**Records**

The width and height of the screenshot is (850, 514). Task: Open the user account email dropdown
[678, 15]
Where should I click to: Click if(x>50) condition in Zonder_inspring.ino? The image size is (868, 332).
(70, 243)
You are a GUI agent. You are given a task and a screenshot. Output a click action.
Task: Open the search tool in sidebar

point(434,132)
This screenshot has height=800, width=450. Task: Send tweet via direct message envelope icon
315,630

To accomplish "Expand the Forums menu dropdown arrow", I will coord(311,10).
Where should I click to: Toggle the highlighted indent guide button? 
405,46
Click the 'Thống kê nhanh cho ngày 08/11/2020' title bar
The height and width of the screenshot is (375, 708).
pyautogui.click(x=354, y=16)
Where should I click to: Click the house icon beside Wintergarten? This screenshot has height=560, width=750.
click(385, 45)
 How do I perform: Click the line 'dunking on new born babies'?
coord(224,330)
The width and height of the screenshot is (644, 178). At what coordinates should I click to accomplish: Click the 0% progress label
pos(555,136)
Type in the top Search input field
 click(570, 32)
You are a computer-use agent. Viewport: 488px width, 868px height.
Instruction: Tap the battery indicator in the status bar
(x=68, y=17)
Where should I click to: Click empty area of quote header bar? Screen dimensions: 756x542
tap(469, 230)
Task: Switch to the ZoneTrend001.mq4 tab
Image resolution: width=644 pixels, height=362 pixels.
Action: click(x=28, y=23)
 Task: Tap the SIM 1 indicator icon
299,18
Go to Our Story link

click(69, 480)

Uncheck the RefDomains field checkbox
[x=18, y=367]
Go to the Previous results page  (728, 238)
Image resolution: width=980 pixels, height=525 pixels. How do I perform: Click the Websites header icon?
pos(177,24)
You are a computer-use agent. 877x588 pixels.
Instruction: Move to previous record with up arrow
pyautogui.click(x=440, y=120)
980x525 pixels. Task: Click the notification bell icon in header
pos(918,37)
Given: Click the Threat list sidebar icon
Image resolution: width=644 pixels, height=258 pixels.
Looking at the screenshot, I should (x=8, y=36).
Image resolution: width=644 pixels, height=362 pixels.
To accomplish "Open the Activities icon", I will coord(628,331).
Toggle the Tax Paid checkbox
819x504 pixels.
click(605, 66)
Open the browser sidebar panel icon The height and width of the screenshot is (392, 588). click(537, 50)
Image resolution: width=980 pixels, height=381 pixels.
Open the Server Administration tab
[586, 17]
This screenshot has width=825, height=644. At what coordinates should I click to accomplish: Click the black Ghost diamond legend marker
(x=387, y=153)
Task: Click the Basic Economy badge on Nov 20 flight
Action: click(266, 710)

**Exercise prompt**
From the line containing "Instruction: Move to" to the final line of the data, repeat each line exactly. Include both ends.

**Exercise output**
Instruction: Move to previous record with up arrow
pyautogui.click(x=440, y=120)
980x525 pixels. Task: Click the notification bell icon in header
pos(918,37)
Given: Click the Threat list sidebar icon
Image resolution: width=644 pixels, height=258 pixels.
Looking at the screenshot, I should (x=8, y=36).
Image resolution: width=644 pixels, height=362 pixels.
To accomplish "Open the Activities icon", I will coord(628,331).
Toggle the Tax Paid checkbox
819x504 pixels.
click(605, 66)
Open the browser sidebar panel icon The height and width of the screenshot is (392, 588). click(537, 50)
Image resolution: width=980 pixels, height=381 pixels.
Open the Server Administration tab
[586, 17]
This screenshot has width=825, height=644. At what coordinates should I click to accomplish: Click the black Ghost diamond legend marker
(x=387, y=153)
Task: Click the Basic Economy badge on Nov 20 flight
Action: click(266, 710)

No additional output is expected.